I thought of his words as I watched the T.V. they brought into work that day. I saw the fear and anguish on the faces of those in Manhattan and my heart ached with them. I thought of his words as I felt like the world was ending as more and more planes crashed. It was one of the worst days of my life. But through it all I had the comfort of knowing that this day was not a surprise to my Heavenly Father. That He was still in the heavens, and He was still aware of me and of all of us. And that He would not leave us comfortless.
You may ask why God lets things like this happen, when He knows they will, and since He has all the power in the universe. A long time ago I asked the same question. And here is what I learned: 1-God doesn’t take away our freedom to choose. That’s why so many people were delayed, or had moments that kept them from being where they would normally have been. He couldn’t take away the freedom of those evil men, but He did all He could to reduce the damage.
2- God sometimes lets bad things happen because these trials bring us spiritual growth and bring us closer to God. I still cry thinking of all the people who died that day. I wish I could change it. But I know God loves those people and He took care of them and they are beyond where anything can ever hurt them again. I know that He loves those who mourn for the loss of so many. His comfort and mercy and love is there for all who reach out for it. He is strengthening souls, and He knows how to best comfort His children.
3- With every terrible event that happens, there are human angels that come out of the woodwork. I’ll never forget the pride and love I felt watching all the first responders on 9/11. They were brave and bold. I know they saved countless lives and many lost their own. Mr. Rogers said “When I was a boy and I would see scary things in the news, my mother would say to me, “Look for the helpers. You will always find people who are helping.” Those helpers take some of the pain out of tragedy and warm my heart.

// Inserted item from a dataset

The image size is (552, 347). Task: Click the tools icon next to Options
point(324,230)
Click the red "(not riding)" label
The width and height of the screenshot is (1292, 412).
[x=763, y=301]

And finally; 4- God’s justice will one day make all this right. We all have moments of righteous anger and imagine how we would deal with the ‘bad guys’. My young son often tells me that he would beat them up. But God is far better at handing out justice. And in letting go of our anger and the accompanying darkness that damages souls; and by trusting God, my soul is free to love and live in the light and the peace of faith. As someone once said “Anger is the poison you swallow hoping to kill someone else.” In the reassurance of God’s justice I am comforted that I don’t need to know everything because He has it covered.
Above and beyond anything else I’ve learned is that my life is always better when I am living in line with God. All my trials are easier with Him by my side. It’s not my natural state to be peaceful in stressful times. But every time I slow down and quiet down, I see His hand reaching out and handing me blessings even in my darkest times. I know it has been a few years now since that tragic day. But it still seems so fresh in my mind. And I know there are thousands and thousands of lives that were permanently changed because of it. I just pray that every aching heart will find comfort and peace. And I’m forever grateful for a loving Heavenly Father who sees our needs and gives us the strength to face our challenges when we use our faith.
Patty thrives on all things creative. You’ll often find her in the garden pretending she is a suburban farmer. She loves meeting new people, and is devoted to her friends and family. In her heart she is a Midwesterner even though life has moved her all over the country. She believes in “blooming where you’re planted” and has found purpose in every place she has been. She has a deep and abiding love for the Savior and the Gospel of Jesus Christ. And she loves editing LDS Blogs because it is a constant spiritual uplift. Not many people can say their job builds their witness of the Savior.